At the 2021 census, 4.2% of employed people travelled to work on public transport and 35.8% by motor vehicle and 44.7% of people worked from home (these statistics may be affected by the COVID-19 lockdown in New South Wales); this is in comparison to the 2016 Census when 66.8% of people were driving to work, 23.9% used public transport - 18.7% of those used the train at some part of their journey - and 3.2% of people worked from home.

==Commercial==
The commercial and retail hub of Denistone West is the West Denistone Shopping Centre. Major tenants include a vet & a hairdresser. An Australia Post post box is installed nearby the centre.
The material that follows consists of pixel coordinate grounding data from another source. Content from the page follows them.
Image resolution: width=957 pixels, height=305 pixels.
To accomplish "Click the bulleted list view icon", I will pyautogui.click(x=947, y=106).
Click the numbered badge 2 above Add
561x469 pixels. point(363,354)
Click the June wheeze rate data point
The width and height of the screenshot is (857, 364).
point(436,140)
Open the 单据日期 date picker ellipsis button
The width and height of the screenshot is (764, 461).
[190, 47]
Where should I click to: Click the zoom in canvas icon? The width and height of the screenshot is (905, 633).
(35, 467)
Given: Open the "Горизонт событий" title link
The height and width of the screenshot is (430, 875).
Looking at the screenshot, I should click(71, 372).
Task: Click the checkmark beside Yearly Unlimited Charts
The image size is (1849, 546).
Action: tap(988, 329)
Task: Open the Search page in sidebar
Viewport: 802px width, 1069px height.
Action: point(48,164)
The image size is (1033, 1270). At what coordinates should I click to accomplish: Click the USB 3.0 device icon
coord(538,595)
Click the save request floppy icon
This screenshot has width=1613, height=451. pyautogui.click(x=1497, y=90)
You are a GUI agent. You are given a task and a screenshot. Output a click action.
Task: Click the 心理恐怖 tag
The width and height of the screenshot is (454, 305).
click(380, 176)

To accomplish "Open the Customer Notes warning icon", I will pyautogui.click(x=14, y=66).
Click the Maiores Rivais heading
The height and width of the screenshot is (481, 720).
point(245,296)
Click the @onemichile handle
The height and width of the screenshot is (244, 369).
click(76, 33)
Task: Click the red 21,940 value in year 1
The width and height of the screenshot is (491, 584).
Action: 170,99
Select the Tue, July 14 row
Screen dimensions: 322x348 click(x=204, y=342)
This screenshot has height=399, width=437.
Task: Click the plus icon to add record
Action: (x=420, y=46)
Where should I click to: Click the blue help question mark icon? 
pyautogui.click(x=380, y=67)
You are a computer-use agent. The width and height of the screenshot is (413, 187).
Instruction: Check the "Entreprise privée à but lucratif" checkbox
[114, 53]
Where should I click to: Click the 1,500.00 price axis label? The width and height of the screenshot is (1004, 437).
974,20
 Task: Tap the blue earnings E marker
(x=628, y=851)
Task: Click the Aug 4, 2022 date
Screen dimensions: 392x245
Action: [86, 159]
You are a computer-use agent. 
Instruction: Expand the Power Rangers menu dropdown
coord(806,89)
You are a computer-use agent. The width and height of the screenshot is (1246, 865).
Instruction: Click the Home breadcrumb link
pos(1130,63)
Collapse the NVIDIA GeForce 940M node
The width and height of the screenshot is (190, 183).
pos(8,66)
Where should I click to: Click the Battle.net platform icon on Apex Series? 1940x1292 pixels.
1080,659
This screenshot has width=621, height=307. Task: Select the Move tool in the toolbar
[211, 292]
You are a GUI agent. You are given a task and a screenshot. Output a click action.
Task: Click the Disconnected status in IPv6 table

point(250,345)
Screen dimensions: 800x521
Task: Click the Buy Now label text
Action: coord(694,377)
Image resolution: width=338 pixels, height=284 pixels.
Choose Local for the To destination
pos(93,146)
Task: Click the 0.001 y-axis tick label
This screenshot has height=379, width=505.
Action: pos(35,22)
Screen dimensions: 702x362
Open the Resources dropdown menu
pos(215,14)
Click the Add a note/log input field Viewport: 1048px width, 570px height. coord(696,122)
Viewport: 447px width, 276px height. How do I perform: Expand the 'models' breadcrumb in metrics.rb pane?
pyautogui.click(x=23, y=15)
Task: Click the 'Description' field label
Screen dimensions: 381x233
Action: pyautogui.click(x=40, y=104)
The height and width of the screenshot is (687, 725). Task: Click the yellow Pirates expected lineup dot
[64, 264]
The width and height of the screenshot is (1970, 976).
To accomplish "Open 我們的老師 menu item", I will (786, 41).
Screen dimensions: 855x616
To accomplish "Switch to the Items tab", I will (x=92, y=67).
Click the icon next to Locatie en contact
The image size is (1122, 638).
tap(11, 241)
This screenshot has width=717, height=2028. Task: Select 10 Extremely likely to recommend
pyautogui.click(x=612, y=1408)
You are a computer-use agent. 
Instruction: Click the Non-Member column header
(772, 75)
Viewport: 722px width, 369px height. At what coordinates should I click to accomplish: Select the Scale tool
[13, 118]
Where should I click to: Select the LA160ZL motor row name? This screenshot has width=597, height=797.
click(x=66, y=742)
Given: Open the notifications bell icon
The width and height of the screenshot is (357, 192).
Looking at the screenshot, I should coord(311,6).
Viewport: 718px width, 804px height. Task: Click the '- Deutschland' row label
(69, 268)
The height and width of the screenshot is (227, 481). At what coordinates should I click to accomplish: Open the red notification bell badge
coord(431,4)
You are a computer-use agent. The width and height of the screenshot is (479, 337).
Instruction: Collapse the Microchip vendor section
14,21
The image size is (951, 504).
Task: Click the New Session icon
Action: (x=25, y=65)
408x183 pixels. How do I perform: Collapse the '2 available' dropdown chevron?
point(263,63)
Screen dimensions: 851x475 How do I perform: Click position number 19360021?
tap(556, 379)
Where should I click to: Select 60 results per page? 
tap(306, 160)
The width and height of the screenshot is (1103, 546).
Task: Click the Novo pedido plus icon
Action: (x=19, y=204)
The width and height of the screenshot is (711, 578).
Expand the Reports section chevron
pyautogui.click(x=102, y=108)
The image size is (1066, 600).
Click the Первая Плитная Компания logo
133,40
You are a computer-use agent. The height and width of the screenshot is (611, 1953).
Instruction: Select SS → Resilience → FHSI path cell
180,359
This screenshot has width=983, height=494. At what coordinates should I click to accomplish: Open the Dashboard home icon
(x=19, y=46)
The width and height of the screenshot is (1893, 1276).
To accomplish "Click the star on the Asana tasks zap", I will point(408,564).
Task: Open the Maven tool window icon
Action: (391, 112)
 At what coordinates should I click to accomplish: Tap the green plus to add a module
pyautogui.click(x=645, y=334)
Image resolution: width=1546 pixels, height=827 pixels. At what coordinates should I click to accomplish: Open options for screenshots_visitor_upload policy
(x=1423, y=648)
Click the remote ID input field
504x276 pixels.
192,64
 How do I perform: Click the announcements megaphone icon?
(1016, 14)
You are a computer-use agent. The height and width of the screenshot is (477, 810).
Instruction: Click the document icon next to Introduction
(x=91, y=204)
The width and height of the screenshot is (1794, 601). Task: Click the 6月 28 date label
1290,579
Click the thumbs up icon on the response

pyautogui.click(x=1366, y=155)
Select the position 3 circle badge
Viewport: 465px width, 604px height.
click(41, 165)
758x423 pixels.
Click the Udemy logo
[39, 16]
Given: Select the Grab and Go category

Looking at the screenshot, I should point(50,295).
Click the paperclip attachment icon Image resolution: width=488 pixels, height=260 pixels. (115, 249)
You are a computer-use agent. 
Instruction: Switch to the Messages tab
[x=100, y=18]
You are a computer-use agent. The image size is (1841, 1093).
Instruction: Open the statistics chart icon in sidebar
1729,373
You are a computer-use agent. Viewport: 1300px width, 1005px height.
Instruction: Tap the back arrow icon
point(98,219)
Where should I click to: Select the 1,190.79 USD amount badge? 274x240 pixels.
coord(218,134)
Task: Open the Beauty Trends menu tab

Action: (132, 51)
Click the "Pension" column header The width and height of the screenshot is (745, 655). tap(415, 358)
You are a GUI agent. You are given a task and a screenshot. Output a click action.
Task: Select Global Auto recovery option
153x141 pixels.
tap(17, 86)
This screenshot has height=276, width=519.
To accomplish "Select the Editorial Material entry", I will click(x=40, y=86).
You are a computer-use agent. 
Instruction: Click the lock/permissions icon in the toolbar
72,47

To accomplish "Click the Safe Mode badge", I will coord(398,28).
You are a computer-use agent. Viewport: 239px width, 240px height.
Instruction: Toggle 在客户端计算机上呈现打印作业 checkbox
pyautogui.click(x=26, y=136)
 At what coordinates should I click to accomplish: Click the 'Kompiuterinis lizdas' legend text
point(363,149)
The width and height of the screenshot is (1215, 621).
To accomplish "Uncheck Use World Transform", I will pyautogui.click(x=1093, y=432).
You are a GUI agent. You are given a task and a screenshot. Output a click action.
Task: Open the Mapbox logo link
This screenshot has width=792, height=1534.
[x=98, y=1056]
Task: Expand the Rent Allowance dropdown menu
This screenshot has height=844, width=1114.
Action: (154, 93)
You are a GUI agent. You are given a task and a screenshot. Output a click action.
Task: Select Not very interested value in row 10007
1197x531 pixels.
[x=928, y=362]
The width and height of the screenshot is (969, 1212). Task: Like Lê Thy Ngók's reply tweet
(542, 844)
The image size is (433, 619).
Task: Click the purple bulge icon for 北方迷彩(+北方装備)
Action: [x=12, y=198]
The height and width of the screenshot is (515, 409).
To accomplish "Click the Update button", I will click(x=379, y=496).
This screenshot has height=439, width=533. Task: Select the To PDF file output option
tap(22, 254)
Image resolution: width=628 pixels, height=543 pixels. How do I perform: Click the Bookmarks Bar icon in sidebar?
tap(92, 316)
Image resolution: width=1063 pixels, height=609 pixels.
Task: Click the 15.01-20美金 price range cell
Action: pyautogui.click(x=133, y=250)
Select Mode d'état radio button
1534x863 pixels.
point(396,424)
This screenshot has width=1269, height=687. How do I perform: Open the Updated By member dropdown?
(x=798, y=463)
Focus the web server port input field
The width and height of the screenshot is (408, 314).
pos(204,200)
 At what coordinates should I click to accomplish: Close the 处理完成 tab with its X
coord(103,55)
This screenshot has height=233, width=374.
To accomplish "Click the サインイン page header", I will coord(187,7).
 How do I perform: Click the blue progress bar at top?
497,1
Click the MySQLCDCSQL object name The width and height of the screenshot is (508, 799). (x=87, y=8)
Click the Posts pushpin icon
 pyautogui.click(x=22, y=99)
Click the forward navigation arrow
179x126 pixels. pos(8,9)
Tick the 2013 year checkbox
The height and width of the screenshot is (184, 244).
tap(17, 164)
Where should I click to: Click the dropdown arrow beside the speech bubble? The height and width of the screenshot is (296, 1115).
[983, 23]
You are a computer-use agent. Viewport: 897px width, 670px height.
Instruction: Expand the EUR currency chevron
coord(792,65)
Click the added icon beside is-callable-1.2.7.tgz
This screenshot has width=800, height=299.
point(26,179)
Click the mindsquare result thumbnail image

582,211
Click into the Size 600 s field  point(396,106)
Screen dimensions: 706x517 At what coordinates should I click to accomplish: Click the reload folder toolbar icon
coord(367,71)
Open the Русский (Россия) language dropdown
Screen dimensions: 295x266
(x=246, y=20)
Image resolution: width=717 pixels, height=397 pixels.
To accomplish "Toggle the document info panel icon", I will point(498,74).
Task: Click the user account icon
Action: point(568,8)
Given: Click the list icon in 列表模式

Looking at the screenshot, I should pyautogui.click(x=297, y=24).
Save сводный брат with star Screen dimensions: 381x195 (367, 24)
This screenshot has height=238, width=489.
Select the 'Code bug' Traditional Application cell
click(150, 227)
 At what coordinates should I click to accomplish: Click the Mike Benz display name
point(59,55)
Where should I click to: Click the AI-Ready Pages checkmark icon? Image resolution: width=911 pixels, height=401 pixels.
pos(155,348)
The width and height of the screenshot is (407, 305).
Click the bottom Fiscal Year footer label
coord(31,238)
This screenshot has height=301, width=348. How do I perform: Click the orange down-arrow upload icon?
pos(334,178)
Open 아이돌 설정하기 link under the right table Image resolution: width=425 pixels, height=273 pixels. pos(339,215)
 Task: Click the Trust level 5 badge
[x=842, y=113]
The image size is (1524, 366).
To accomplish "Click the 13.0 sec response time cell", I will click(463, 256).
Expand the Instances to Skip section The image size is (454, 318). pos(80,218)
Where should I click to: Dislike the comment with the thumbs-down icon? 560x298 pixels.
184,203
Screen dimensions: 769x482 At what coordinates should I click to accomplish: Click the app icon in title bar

The shopping area also includes a small car park.

== Demographics ==
Source:

=== Population ===
 As of the 2021 census Denistone West had a population of 947 people and 0.5% of respondents identifying as aboriginal.

 The distribution of ages in Denistone West was reasonably similar to the country as a whole. The median age was 42 years, compared to the national median of 38. Children aged under 15 years made up 20.2% of the population (the national average was 18.2%) and people aged 65 years and over made up 19.0% of the population (the national average was 17.2%).

=== Ethnic diversity ===
 58.9% of people were born in Australia. The next most common countries of birth were China (excluding Special Administrative Regions and Taiwan) at 11.9%, South Korea at 3.6%, Hong Kong (SAR of China) at 3.1%, England at 2.3% and India at 2.1%.
 54.3% of residents only spoke English at home, other languages spoken at home included Mandarin at 12.8%, Cantonese at 8.2%, Korean at 4.0%, Arabic at 3.6% and Greek at 0.8%.

=== Religion ===
 The most common responses for religion were No Religion at 33.9%, Catholic at 30.4%, Anglican at 13.8%, Buddhism at 3.4% and Uniting Church at 3.1%.

=== Income ===
 Denistone West had an average household income of $2,579 (the national average for the 2021 Census was $1,746), a personal income of $855 (the national average for the 2021 Census was $805) and a family income of $2,750 (the national average for the 2021 Census was $2,120).

=== Housing ===
 The great majority (86.4%) of private dwellings in Denistone West were family households. Separate houses accounted for 96.0% of dwellings, with 2.0% of private dwellings being semi-detached houses (such as a townhouse or row or terrace house) and apartments and flats making up 2.3% of private dwellings. The average household size was 3.1 people.

==Media==
Two free newspapers are home delivered weekly, the Northern District Times and The Weekly Times.